"Cross-cancelling" of thread pool jobs

I'm moving this particular part of the threadpool follow-up discussion to tech-kern.

On Dec 26, 2018, at 10:04 AM, Taylor R Campbell <campbell+netbsd-source-changes-d%mumble.net@localhost> wrote:

+bool
+threadpool_cancel_job_async(threadpool_t *pool, threadpool_job_t *ext_job)
+{
+ threadpool_job_impl_t *job = THREADPOOL_JOB_TO_IMPL(ext_job);
+
+ KASSERT(mutex_owned(job->job_lock));
+
+ /*
+ * XXXJRT This fails (albeit safely) when all of the following
+ * are true:
+ *
+ * => "pool" is something other than what the job was
+ *    scheduled on. This can legitimately occur if,
+ *    for example, a job is percpu-scheduled on CPU0
+ *    and then CPU1 attempts to cancel it without taking
+ *    a remote pool reference. (this might happen by
+ *    "luck of the draw").

Under what circumstances can this happen? This sounds like a bug that
we should KASSERT into oblivion if there's any danger of it.

Consider this hypothetical...

Let's say you have MyNiftyApplication that from time to time wants to do some long-running chore that thread pools are well-suited for. For its own reasons, it uses a percpu thread pool because the application designer determined that at the time the decision is made to run the job, it should run on the CPU that did the deciding, although for the purposes of deciding to schedule the job again while the job is already in-progress, it is not critical that this is the case.

Now let's way MyNiftyApplication is exiting, and so it wants to ensure it's long-running chore is stopped. So it calls threadpool_cancel_job(). Now, which individual pool in the percpu cadre should be passed to threadpool_cancel_job()? The job itself doesn't directly track which pool it was last successfully scheduled on, and because thredpool_schedule_job() doesn't return any indication that the job was already scheduled, MyNiftyApplication can't reliably track it either.

So, threadpool_cancel_job_async() does a best-effort... If it knows the job has no assigned thread, ta-da, cancelled! If it's assigned thread is the specified pool's overseer, ta-da, cancelled! But that it can't tell is if the assigned thread is some *other* pool in the cadre's overseer, and so it falls into the already-running-must-wait case.

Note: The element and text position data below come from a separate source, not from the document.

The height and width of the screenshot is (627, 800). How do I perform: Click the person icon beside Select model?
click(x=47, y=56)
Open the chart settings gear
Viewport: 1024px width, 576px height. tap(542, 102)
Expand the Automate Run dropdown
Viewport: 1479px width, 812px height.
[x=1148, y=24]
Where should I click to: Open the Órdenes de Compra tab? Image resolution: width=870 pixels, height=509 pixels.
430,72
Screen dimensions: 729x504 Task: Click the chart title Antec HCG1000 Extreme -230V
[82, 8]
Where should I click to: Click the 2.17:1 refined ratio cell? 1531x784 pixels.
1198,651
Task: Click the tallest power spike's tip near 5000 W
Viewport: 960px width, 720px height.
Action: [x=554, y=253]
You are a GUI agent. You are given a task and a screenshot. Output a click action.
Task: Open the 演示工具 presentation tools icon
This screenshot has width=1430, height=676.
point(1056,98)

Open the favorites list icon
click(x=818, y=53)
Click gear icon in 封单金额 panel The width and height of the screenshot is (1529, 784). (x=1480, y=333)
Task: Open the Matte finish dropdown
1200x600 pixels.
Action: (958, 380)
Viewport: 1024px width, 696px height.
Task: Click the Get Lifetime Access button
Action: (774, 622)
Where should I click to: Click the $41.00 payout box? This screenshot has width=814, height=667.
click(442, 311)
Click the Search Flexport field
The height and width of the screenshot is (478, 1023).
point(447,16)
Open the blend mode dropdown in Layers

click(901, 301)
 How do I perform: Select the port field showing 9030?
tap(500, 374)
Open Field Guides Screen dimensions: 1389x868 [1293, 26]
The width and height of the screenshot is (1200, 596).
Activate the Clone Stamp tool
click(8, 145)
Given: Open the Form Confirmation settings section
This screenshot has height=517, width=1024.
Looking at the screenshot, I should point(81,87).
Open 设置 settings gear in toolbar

I don't see how this is particularly harmful, as it will result in callers simply having to wait a little longer in a case there they might not otherwise have had to. Job cancellation is inherently racy, which is why we sometimes have to tell callers to wait. Considering this edge case still results in safe behavior, I don't think it's worth throwing extra bookkeeping at the problem.

-- thorpej